Participants randomized to the M-IPS condition continued to meet in-person over ITV, monthly, for the first 6 months of the 12-month weight maintenance condition. At these meetings, weight was measured, and subjects attended an hour-long weight maintenance support group. They were encouraged to continue self-monitoring, although their diaries were not reviewed by the therapist. Subjects in this group were not contacted between monthly meetings, and there was no contact from months 7 to 12.

Assessments

The following measures were obtained at 0, 6, 12, and 18 months at the ITV studios:

  1. Body weight was measured on a beam-balance scale, with participants in their street clothes and without shoes. Height was self-reported at baseline.
  2. Energy intake was measured using the Block Food Frequency Questionnaire (22) and analyzed using the National Cancer Institute Dietary Analysis System 4.01 software program (National Cancer Institute, Bethesda, MD).
  3. Energy expended in physical activity was measured at 0, 6, 12, and 18 months using the Paffenbarger Physical Activity Questionnaire (23).

A number of process measures were used in an effort to identify the mediators of change in weight. These included the following:

  1. Computer experience and comfort. At baseline, subjects were asked to choose one of the following statements to describe their computer ability: 1) novice with little or no computer experience; 2) comfortable with basic software applications; 3) comfortable with basic software applications and the internet; 4) hobbyist with more advanced understanding of software and hardware; or 5) computer professional. They were additionally asked to rate their level of comfort with computers and computer technology on a 10-point scale where 1 = profoundly uncomfortable and 10 = extremely comfortable.
  2. Attendance at group meetings and chat sessions was recorded.
  3. Adherence to self-monitoring was assessed by calculating the number of weeks subjects in the F-IPS and IS groups submitted self-monitoring records. This included data submitted through the study web page by the IS group members and postcard and diary data submitted by the F-IPS group members.
  4. Social influence components were assessed in the M-IPS, F-IPS, and IS conditions at the 6- and 12-months assessments and by the F-IPS and IS conditions at the 18-month assessment. The Perceived Social Support Scale (24) was used to measure the degree to which subjects felt supported by their group members. The scale had 20 items, and each item was given one point if the respondent reported feeling supported; therefore, higher scores represented more perceived support. The scale has been shown to have good internal consistency (0.90), good test-retest reliability (0.83), and good predictive validity (24). The quality of the therapist/patient relationship was assessed with the bonding subscale of the Working Alliance Inventory (25). The bonding subscale contained 12 items that were coded on a 7-point scale from 1 = never to 7 = always and has been shown to have good convergent and divergent validity and an internal reliability estimate of 0.85 (25). Higher scores represented better bonding with the group therapist

Statistical Analysis

All data entry and analysis were completed by staff that was blinded to subject condition. Data were analyzed using SPSS version 10.05 software (SPSS Inc., Chicago, IL). Comparisons of baseline data were performed using a one-way ANOVA. The a priori hypotheses were examined using a two-factor (group times time) repeated measures ANOVA, and additional analyses were performed using a one-way ANOVA. A chi2 test was used to assess demographic and distribution patterns for subjects who dropped out and for those who achieved intervention goals. Statistical significance was defined as p less than or equal to 0.05. All data were analyzed using intention-to-treat analysis unless otherwise specified. For missing data, we assumed that there was a return to baseline values for weight, exercise, and calorie intake.

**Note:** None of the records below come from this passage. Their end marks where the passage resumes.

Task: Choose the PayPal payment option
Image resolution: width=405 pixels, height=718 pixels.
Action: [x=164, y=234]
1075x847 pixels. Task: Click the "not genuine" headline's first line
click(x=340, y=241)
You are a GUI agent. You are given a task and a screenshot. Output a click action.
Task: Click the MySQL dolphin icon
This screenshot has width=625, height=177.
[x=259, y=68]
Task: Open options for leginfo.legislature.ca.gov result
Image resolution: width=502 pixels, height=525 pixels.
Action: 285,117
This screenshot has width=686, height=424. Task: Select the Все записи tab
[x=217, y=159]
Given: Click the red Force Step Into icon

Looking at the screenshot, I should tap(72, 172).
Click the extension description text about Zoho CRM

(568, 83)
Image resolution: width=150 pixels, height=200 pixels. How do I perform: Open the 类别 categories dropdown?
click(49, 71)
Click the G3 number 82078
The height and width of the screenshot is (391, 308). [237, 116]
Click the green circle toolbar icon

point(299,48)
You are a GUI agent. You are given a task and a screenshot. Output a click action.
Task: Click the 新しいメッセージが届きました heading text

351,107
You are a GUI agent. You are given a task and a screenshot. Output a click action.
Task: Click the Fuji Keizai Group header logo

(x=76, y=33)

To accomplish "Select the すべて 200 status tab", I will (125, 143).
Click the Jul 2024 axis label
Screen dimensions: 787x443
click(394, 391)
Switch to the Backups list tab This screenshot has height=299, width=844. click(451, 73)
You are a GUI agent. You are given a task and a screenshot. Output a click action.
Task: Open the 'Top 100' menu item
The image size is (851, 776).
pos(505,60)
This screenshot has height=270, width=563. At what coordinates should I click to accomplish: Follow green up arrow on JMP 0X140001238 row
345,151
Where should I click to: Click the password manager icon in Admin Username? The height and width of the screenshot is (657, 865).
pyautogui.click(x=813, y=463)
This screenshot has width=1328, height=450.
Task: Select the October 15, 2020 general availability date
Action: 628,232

A power analysis based on weight loss at 18 months was conducted before recruitment. Using an alpha level of 0.05 and a power of 87%, a sample size of 60 individuals per group was needed to detect a 2-kg difference between groups. Assuming an attrition rate of 25% (26), a sample of at least 240 subjects was necessary.

Top

Results

Characteristics of study participants at baseline (month 0) and after randomization (month 6) are shown in Table 2 by maintenance group condition. Subjects were between the ages of 20 and 78 years, white, and predominately well educated. The majority of subjects were skilled in basic computer applications and were comfortable using computers. There were no significant baseline differences among groups for any of the dependent variables.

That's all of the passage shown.